И она подвела Дениса к матроне, насколько позволяла теснота площадки.
— Это Дионисий, из Археологов, я тебе рассказывала…
— Благословит Бог, — важно ответствовала Манефа. В жаре и оглушительном звучании хоров она уже плохо все воспринимала. И продолжала растолковывать невидимому соседу, стоящему о другой ее стороне: — Ну что ж, если василевс у нас дитя, это даже к лучшему, такая простота сердца! Пусть опытные педагоги подбирают ему игрушки — и по политике, и по воинскому делу.
— Но сознайся, всепочтеннейшая, — отвечал ей собеседник, и Денис узнал хрипловатый и вечно возмущенный басок Ласкаря, пафлагонского акрита. — Ни в законе божеском, ни в законе человеческом нет, чтобы младенец был женат, обвенчан и чтобы жена у него была взрослая женщина…
Теотоки показала Денису небезызвестного Ангелочка в весьма воздушных одеяниях, который с утра уже клюкнул и мечтательно заводил глаза.
— Акоминат, — представился его сосед, благообразный молодой человек, как раз из числа тех, кто соблюдает культ бороды.
«Акоминат, Акоминат… — напряг память Денис. — Что-то очень уж знакомое. Вертится на языке — Акоминат…»

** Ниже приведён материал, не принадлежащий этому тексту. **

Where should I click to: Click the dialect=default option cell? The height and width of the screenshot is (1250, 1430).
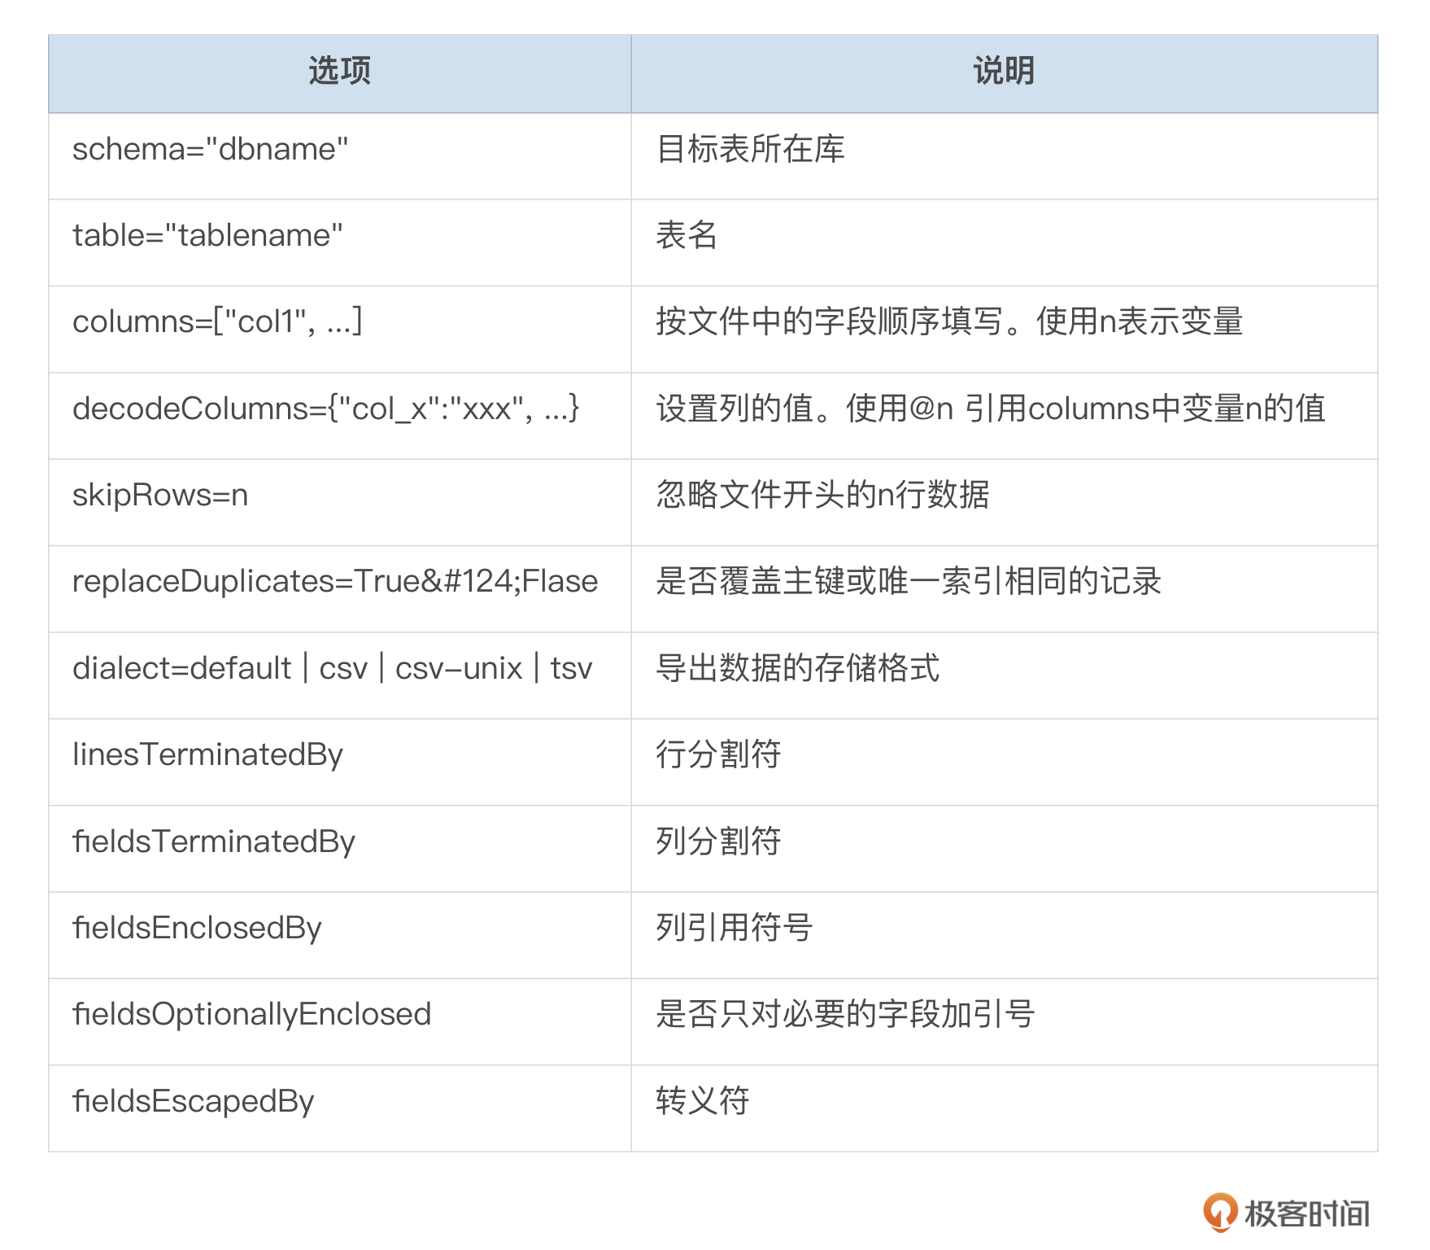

— Археологи? — в свою очередь, рассуждал Акоминат, который числил себя в специалистах по части генеалогии. — Это откуда же такие? Что-то очень восточное — Трапезунд, Колхида, Фанагория?
Здесь тоже шел свой разговор о политике. Никита Акоминат заверял, что силой естественного хода вещей все придет к воцарению Андроника, который ныне в опале. Об этом чернь кричит на всех перекрестках.
«Андроник I Комнин? — вспоминал Денис. — Был, был вроде такой монарх в восьмидесятых годах XII века… Если поднапрячься, можно и точнее вспомнить. Зверюга был и демагог, пуще всех прочих».
В том же духе высказался и Акоминат.
— Народ, он что? Мало ему было твердой руки при Мануиле, царство ему небесное? Забыли, что ли, басню, как Юпитер лягушкам царя посылал и что из этого вышло? С Андроником будет еще похуже…
— Ни-ки-та! — коснулась его веером Теотоки. — Побойся же ты Бога, вот его, принца Андроника, родная дочь…
А принцесса эта, Ира, ничуть не волнуясь политической аттестацией папеньки, только и делала, что взирала на Дениса, как на некое божество. И лицо ее, светлое, осмысленное, казалось само источником лучей.
— Эт-то моя не-ве-ста! — с расстановкой произнес вновь перегрузившийся Ангелочек, в том духе, что он не даст ее обижать. Но на него никто и внимания не обратил.
Никита принялся оправдываться, уверяя, что для таких личностей, как принц Андроник, «сильная рука» есть лучшая похвала.
— И! — смеялись собеседницы, взмахивая веерами и попивая сок, который приготовил им со льда заботливый толстяк гном Фиалка. — Не отговоришься теперь, милый Никита!
— Я все передам отцу, — обещала Ира. И непонятно было, серьезно она или шутит.
— Плюнь на них, принцесса, — все так же с расстановкой предложил Мисси Ангелочек.
Денис не вступал в разговор. Из-за запаха перегретых солнцем тел и каких-то базарных духов, которыми был обильно надушен гном Фиалка, до него донесся неповторимый аромат лаванды. И стало ему грустно.